» **Work to complete**:
Look in the material below for the line holding "Given: Select Bạc Liêu G7 number 915". Set it down exactly, with each later line up to and including the line holding "This screenshot has height=1568, width=724.".

» **Entries supplied**:
********************
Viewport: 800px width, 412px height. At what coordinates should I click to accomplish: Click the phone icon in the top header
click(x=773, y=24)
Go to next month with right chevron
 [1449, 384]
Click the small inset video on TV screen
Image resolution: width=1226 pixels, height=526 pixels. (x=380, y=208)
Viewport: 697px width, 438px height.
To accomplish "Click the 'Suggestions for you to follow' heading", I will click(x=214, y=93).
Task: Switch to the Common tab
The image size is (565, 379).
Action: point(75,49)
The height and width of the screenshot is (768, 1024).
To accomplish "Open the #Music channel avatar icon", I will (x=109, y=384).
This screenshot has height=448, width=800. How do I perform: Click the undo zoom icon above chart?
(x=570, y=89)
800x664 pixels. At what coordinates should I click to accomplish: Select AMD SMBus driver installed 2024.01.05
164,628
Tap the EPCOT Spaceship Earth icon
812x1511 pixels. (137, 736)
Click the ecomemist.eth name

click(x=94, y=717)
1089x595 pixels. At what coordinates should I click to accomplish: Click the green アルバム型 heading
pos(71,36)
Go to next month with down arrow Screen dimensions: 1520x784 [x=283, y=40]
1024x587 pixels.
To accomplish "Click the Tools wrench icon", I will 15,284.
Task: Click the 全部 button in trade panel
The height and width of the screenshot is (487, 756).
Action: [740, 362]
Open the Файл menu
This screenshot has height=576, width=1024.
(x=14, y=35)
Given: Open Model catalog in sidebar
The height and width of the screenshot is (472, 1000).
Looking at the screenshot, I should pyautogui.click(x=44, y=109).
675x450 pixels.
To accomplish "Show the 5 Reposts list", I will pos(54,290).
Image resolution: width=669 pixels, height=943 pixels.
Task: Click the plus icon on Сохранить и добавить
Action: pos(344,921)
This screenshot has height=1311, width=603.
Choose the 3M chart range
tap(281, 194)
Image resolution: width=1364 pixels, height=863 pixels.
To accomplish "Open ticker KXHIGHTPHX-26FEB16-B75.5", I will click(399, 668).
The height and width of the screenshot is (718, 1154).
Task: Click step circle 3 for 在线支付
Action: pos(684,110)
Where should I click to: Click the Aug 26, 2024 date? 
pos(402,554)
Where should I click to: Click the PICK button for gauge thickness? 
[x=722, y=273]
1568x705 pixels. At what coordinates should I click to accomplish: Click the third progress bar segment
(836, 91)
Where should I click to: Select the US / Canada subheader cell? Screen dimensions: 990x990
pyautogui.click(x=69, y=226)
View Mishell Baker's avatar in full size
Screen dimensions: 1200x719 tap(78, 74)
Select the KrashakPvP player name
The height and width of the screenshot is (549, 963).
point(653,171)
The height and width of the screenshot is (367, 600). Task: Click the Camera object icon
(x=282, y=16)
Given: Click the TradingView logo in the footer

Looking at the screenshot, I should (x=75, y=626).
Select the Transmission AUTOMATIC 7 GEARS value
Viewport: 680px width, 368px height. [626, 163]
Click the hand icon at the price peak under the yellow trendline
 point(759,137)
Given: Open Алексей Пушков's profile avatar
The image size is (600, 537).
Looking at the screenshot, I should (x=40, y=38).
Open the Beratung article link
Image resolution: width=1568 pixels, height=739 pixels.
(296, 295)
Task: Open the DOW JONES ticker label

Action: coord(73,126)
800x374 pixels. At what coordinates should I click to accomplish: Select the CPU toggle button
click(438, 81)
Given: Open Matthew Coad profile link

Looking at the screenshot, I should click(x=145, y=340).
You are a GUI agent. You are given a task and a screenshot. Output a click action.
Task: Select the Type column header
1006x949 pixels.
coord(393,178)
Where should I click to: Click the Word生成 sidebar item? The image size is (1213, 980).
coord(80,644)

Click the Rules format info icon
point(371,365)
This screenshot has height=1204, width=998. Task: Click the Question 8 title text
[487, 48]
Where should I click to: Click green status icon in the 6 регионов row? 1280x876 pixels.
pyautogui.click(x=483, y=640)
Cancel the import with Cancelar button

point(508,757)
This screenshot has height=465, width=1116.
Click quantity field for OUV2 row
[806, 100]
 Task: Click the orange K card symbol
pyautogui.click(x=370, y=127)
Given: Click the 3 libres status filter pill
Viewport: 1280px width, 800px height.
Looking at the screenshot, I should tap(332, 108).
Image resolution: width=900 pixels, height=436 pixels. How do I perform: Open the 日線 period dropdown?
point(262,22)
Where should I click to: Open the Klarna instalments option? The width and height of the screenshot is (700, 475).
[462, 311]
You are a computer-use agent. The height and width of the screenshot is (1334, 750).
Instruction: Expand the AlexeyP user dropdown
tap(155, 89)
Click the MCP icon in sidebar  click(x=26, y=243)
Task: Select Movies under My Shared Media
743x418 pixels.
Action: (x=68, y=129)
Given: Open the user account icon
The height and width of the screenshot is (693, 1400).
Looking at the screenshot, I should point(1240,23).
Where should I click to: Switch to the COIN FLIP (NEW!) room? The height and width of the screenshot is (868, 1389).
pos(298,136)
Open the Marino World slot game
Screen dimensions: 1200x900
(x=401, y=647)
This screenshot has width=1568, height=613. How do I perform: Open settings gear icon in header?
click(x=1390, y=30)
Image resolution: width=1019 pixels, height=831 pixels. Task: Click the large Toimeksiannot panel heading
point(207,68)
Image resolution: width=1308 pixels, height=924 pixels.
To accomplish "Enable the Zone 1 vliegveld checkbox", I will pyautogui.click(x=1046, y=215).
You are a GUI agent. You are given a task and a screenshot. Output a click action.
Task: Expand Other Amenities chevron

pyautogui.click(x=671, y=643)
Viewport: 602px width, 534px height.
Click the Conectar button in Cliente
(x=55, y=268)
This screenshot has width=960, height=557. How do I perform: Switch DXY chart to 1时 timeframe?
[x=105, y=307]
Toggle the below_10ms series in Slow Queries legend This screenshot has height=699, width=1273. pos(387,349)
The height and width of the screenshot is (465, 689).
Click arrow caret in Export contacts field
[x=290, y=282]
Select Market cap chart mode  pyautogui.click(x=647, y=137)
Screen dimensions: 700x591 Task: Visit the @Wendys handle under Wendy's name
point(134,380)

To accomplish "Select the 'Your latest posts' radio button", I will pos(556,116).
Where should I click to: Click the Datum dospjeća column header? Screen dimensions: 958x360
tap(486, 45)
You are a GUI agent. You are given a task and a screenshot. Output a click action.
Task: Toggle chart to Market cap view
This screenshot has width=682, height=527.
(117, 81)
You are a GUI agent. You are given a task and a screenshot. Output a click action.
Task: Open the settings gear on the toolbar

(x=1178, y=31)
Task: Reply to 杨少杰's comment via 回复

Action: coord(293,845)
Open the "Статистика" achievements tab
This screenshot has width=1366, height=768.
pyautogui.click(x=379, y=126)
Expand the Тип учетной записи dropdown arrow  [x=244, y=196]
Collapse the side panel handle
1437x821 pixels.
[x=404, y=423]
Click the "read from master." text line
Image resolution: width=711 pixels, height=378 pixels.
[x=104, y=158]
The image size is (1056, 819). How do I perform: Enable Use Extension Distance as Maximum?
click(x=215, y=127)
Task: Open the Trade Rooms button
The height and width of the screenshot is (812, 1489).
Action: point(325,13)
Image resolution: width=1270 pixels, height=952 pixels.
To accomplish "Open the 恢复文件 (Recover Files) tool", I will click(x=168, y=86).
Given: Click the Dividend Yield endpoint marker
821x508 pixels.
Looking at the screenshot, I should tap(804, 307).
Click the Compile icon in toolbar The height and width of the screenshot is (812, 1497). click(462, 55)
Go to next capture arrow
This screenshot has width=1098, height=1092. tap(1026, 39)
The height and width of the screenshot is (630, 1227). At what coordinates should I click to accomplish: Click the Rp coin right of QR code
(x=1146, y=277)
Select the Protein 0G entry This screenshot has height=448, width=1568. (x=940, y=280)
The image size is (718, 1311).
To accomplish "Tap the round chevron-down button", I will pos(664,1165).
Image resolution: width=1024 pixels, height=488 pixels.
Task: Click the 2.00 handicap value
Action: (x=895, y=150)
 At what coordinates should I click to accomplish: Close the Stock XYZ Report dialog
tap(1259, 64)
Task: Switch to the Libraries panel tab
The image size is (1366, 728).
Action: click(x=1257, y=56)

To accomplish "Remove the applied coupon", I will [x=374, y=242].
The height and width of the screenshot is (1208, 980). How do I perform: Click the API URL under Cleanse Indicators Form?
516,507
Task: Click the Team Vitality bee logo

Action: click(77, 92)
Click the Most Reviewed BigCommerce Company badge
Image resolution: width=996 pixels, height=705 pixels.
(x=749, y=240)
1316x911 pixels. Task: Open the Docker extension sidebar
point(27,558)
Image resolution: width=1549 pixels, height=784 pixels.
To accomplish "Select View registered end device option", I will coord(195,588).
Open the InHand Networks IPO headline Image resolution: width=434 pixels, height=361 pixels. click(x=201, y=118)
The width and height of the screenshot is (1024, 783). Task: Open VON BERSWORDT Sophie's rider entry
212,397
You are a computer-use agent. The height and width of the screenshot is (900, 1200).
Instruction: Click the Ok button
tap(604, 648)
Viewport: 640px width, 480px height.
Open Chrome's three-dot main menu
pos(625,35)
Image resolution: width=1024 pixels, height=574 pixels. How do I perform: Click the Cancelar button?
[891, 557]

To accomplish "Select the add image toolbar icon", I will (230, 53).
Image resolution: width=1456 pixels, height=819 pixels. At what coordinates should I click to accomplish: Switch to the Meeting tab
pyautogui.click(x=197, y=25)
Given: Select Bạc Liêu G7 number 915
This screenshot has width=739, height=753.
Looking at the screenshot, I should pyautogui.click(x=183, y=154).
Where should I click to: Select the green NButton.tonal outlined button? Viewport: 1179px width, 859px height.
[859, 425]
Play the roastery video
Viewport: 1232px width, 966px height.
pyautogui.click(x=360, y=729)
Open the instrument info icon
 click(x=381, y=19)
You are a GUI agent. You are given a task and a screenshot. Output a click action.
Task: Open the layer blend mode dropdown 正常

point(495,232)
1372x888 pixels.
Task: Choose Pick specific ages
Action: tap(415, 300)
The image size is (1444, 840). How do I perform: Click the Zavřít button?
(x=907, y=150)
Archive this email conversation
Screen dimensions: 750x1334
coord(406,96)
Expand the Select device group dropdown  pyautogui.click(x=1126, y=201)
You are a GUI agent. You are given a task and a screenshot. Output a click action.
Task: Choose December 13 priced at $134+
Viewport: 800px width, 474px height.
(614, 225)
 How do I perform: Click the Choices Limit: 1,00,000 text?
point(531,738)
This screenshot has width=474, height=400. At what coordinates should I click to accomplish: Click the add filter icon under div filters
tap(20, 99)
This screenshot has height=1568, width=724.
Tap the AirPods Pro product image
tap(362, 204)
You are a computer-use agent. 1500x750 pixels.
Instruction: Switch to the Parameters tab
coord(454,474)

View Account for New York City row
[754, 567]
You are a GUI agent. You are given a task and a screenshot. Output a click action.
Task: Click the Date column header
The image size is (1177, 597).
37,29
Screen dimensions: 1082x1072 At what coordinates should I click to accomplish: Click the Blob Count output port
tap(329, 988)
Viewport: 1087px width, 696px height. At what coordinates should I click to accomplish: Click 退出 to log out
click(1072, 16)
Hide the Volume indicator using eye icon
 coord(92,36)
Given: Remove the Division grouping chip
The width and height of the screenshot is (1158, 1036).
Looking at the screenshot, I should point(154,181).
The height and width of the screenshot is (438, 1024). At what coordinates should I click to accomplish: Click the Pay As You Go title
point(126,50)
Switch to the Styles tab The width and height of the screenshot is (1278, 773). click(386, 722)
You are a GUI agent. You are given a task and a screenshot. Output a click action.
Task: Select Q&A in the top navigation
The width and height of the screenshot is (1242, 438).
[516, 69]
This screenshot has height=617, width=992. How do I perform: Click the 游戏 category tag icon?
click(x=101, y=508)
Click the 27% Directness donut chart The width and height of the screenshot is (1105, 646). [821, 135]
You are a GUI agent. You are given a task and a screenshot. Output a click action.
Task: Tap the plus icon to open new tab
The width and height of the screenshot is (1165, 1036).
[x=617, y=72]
********************
» **Response**:
Given: Select Bạc Liêu G7 number 915
This screenshot has width=739, height=753.
Looking at the screenshot, I should pyautogui.click(x=183, y=154).
Where should I click to: Select the green NButton.tonal outlined button? Viewport: 1179px width, 859px height.
[859, 425]
Play the roastery video
Viewport: 1232px width, 966px height.
pyautogui.click(x=360, y=729)
Open the instrument info icon
 click(x=381, y=19)
You are a GUI agent. You are given a task and a screenshot. Output a click action.
Task: Open the layer blend mode dropdown 正常

point(495,232)
1372x888 pixels.
Task: Choose Pick specific ages
Action: tap(415, 300)
The image size is (1444, 840). How do I perform: Click the Zavřít button?
(x=907, y=150)
Archive this email conversation
Screen dimensions: 750x1334
coord(406,96)
Expand the Select device group dropdown  pyautogui.click(x=1126, y=201)
You are a GUI agent. You are given a task and a screenshot. Output a click action.
Task: Choose December 13 priced at $134+
Viewport: 800px width, 474px height.
(614, 225)
 How do I perform: Click the Choices Limit: 1,00,000 text?
point(531,738)
This screenshot has width=474, height=400. At what coordinates should I click to accomplish: Click the add filter icon under div filters
tap(20, 99)
This screenshot has height=1568, width=724.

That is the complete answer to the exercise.